## [Records to process]

--- START ---

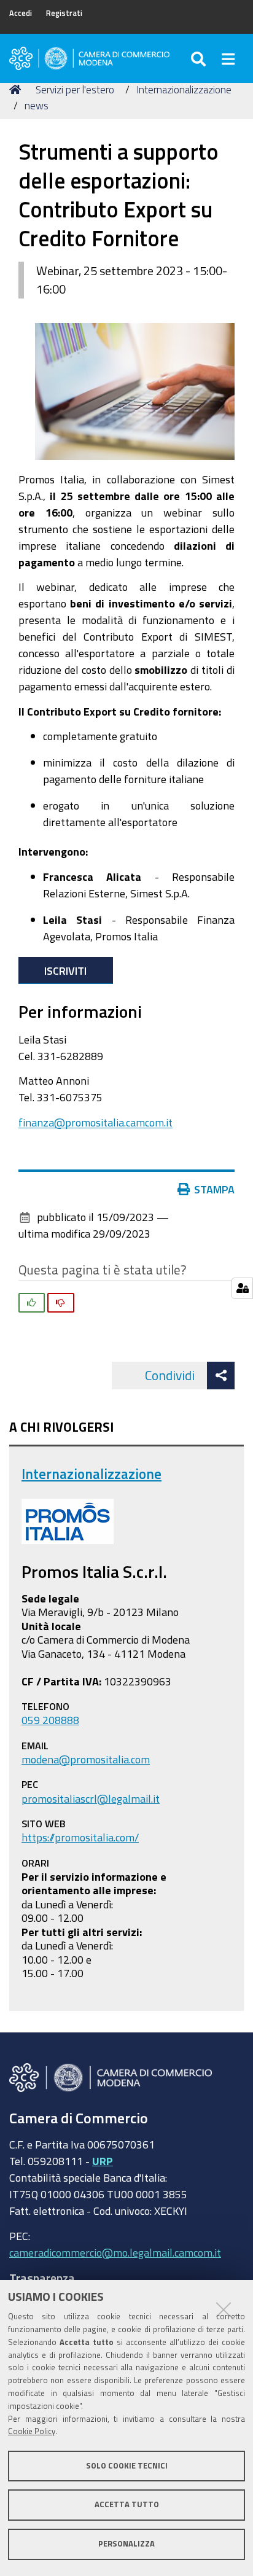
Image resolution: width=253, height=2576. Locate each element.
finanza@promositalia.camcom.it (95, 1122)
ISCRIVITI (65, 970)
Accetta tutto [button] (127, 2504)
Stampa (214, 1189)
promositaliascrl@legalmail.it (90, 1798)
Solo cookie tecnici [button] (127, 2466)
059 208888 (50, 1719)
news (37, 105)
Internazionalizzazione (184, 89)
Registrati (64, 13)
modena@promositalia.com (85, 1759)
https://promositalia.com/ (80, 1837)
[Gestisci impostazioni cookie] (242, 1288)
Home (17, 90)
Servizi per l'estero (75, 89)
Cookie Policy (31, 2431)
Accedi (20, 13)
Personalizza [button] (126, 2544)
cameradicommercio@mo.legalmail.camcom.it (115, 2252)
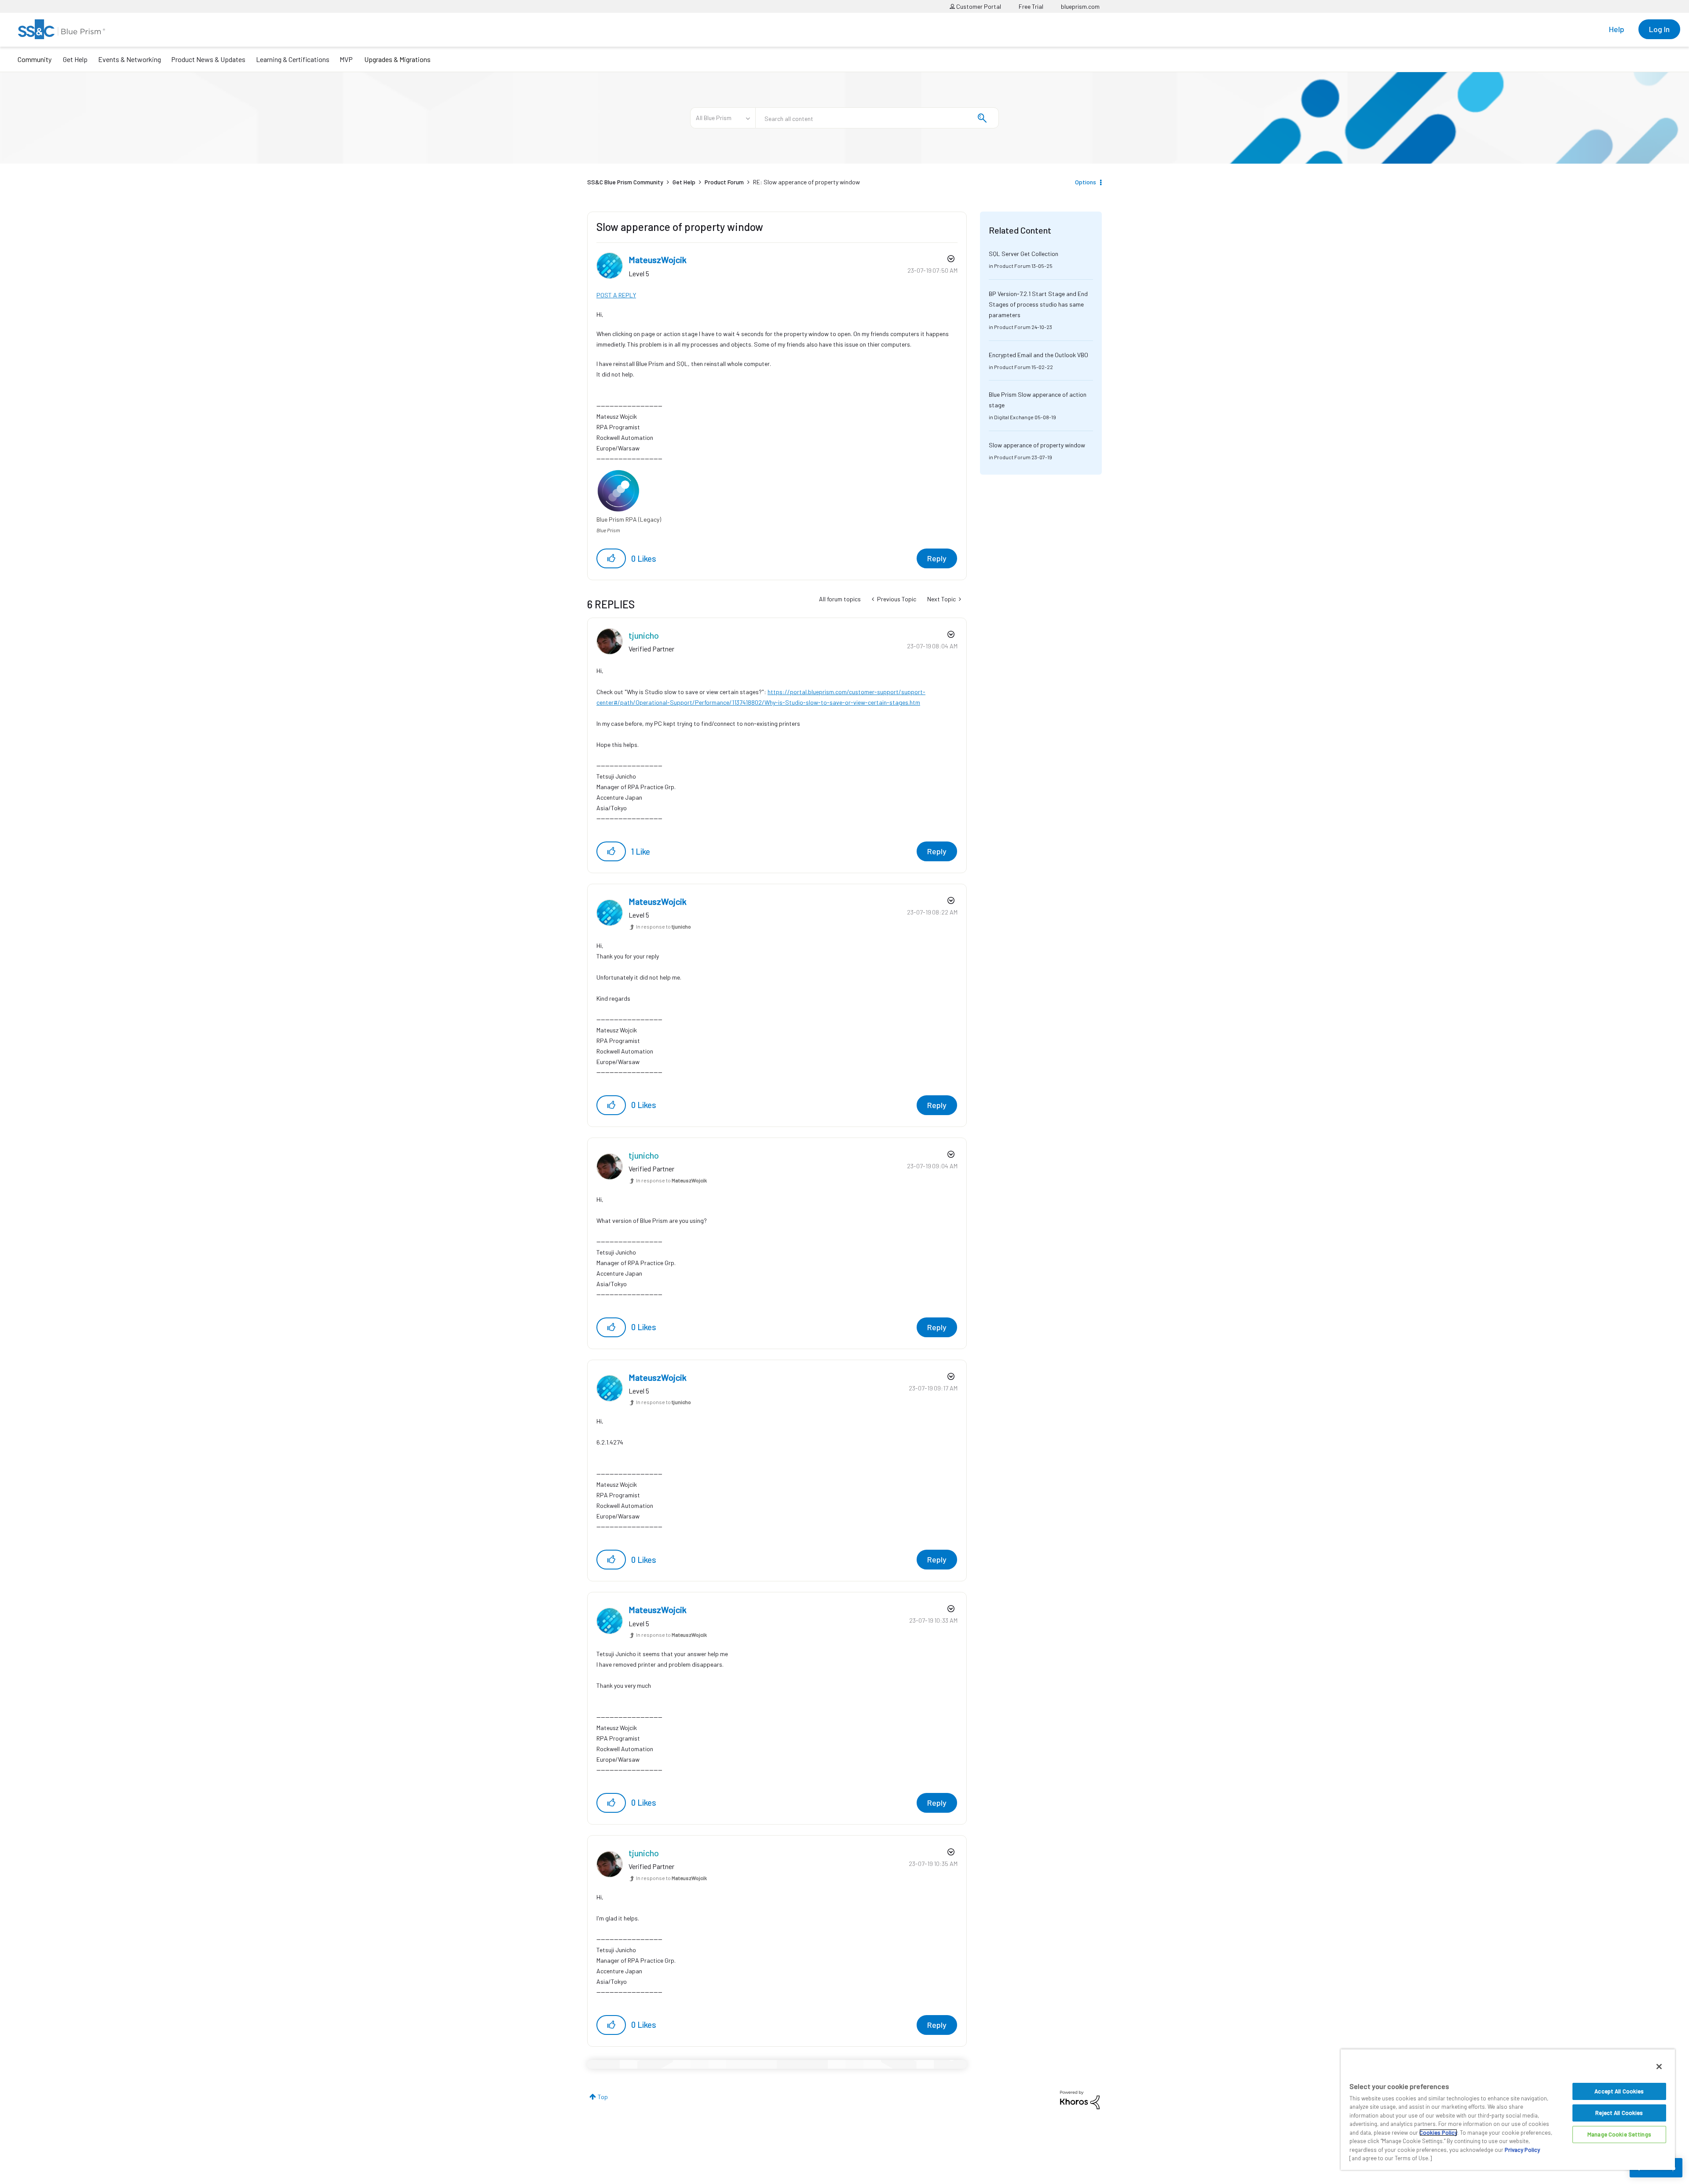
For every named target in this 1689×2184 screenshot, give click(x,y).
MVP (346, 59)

--- END ---

## [What is required]
Copy the lines from the line that contains "cameradicommercio@mo.legalmail.camcom.it (115, 2252)" through the end of the records, exactly and with nothing added; leave the pictures out.

## [Problem solution]
cameradicommercio@mo.legalmail.camcom.it (115, 2252)
For every named target in this 1689×2184 screenshot, give click(x,y).
MVP (346, 59)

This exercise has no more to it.